** BEGIN ARTICLE **
Do Not Go to a Vampire Bar with a Bunch of Baptists or Hunt Vampires in Mexico
Your car will theologically and literally die. And then so will you.
Cassidy Steele Dale writers to equip you with the forecasts, foresight skills and perspectives, and tools you may need to create a better, kinder world.
And one of those ways is to help you not become part of the problem.
A friend and I, when we get really exasperated at work, have agreed that when all this crap is over we’re gonna go hunt vampires in Mexico. My job is to find us an old beater of a car that we can MacGyver back to life if it sputters out as the vampire clan swarms in from above. She’s on weapons.
(I do not believe vampires are real. They’re literally pretend but spiritually real. Don’t get up on me too much about this, though: I will get the hose.)
Centuries ago, back at the beginning of vampire tales in Europe, vampires weren’t beautiful seducers (that’s an advent of the Victorian era when vampires and sexuality were conflated, ie. Dracula) or even monstrous bloodsuckers, they were merely people who refused to pass into the afterlife when they died. They weren’t like ghosts whose spirits remained to roam to complete unfinished business; they were just people who refused to cross the threshold into the afterlife. They just refused to go.
And because they wouldn’t cross the threshold into the afterlife they could no longer cross any threshold whatsoever. They couldn’t go through doorways unless they were invited through. They couldn’t cross running water. They couldn’t cross from the night into the day at dawn. Thresholds become walls — and then traps. If a threshold forced itself upon them, like the dawn, they would burn or collapse into ash. Any given vampire was trapped between the water and the door and the dawn.
The person they were when they died became the only person they could become forevermore. They could never change for the better after that. They could never heal, never recover, never grow again.
For a more recent iteration, in the Star Wars series Emperor Palpatine and Darth Vader, once they were maimed, could never heal; they could only be sustained by evil and machinery and desire for revenge.
The Jedi, however, were always part of life and light and organic growth. All Jedi characters wore Earth tones. As Leia progressed from an agent of the state to an agent of life her costuming changed from white to warmer tones. As Luke got closer to the Dark Side he wore darker colors but when his collar finally flopped open in the closing scenes of Return of the Jedi his inner lining beneath was a bright white all along.
The Jedi, for George Lucas, were a cross of the Knights of the Round Table, the samurai, and Franciscan monks. Their robes are Franciscan. Their tunics are samurai. Their swords of light, their might-for-right, the circle on the Jedi Council floor, and the rest of it are Arthurian knights. When Jedi masters die, they immediately, readily pass into the afterlife.
** END ARTICLE **
** BEGIN PROVIDED MATERIAL **
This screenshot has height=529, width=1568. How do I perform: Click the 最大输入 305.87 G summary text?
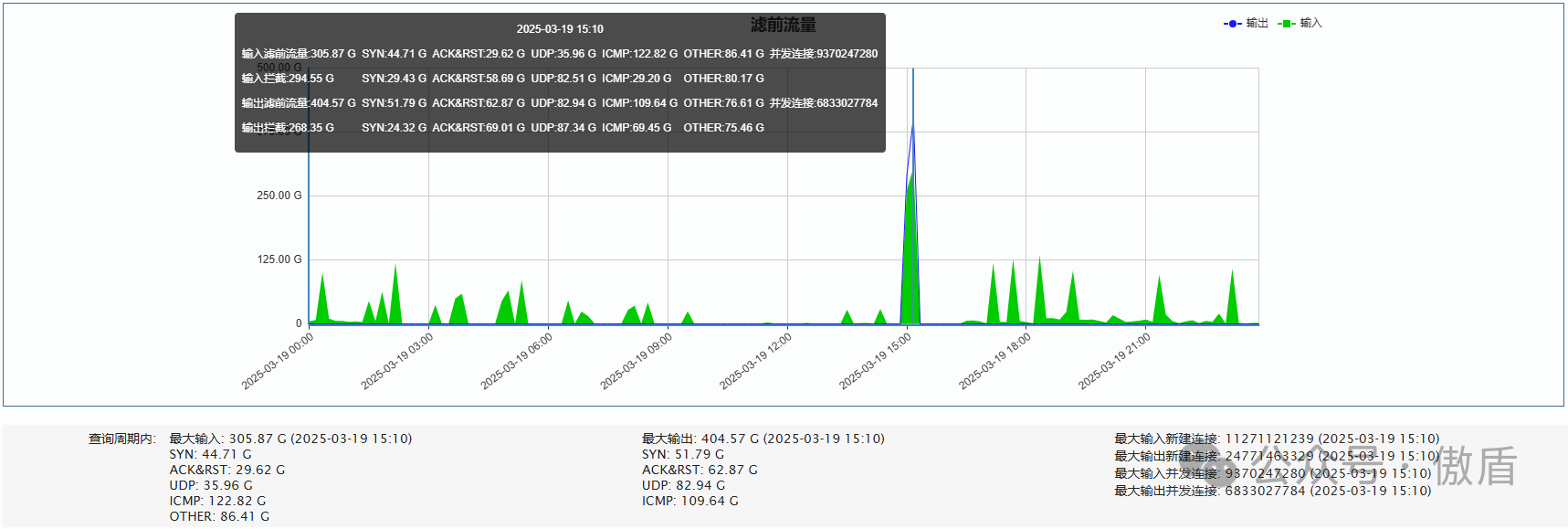290,439
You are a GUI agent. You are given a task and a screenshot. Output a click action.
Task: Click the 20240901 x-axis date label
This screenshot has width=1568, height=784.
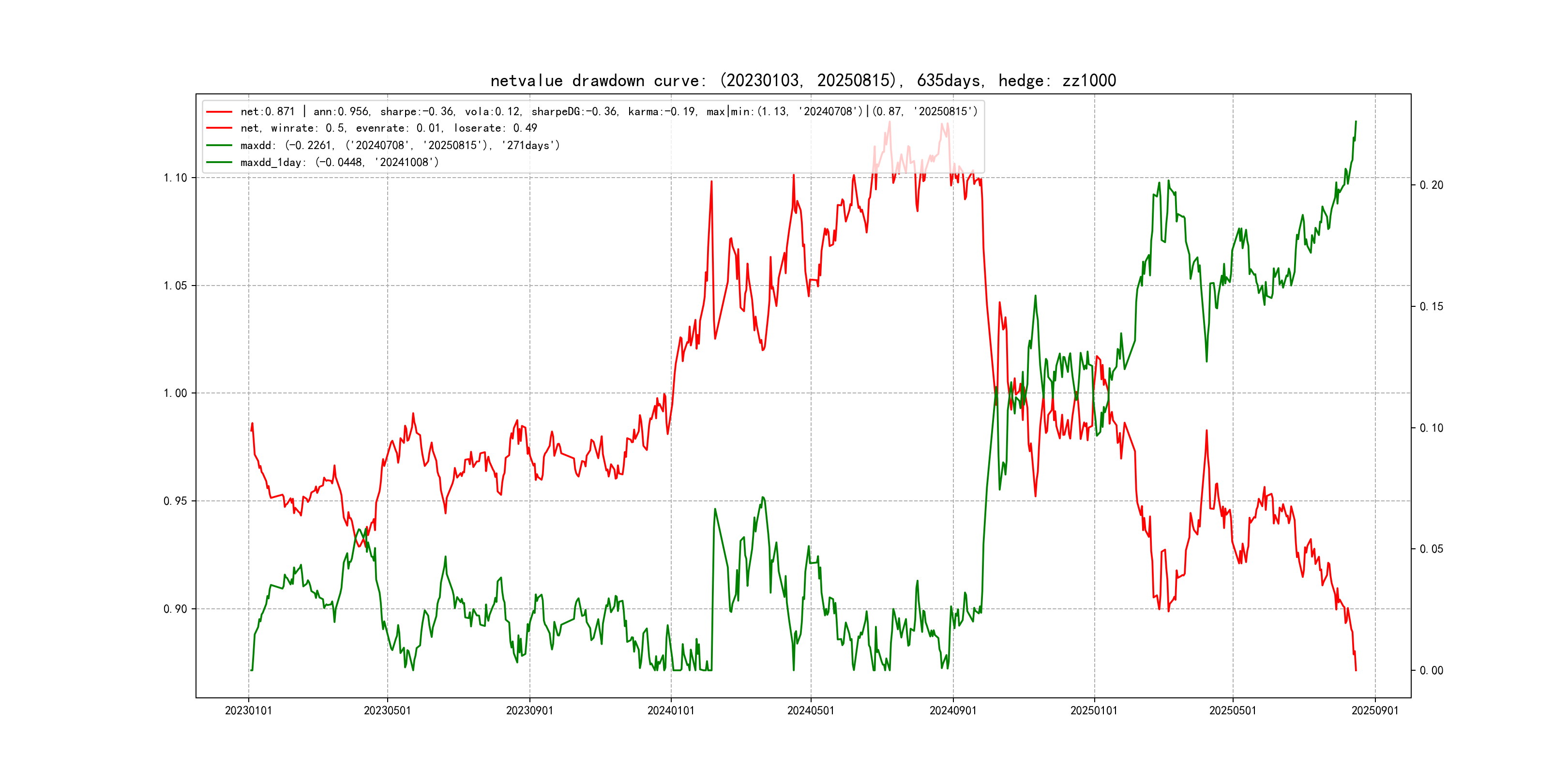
** END PROVIDED MATERIAL **
THE EXERCISE -
Revise the passage of the essay on vampires starting at "Do Not Go to" and ending at "get the hose.)", substituting "Transylvania" for "Mexico".

FINAL ANSWER -
Do Not Go to a Vampire Bar with a Bunch of Baptists or Hunt Vampires in Transylvania
Your car will theologically and literally die. And then so will you.
Cassidy Steele Dale writers to equip you with the forecasts, foresight skills and perspectives, and tools you may need to create a better, kinder world.
And one of those ways is to help you not become part of the problem.
A friend and I, when we get really exasperated at work, have agreed that when all this crap is over we’re gonna go hunt vampires in Transylvania. My job is to find us an old beater of a car that we can MacGyver back to life if it sputters out as the vampire clan swarms in from above. She’s on weapons.
(I do not believe vampires are real. They’re literally pretend but spiritually real. Don’t get up on me too much about this, though: I will get the hose.)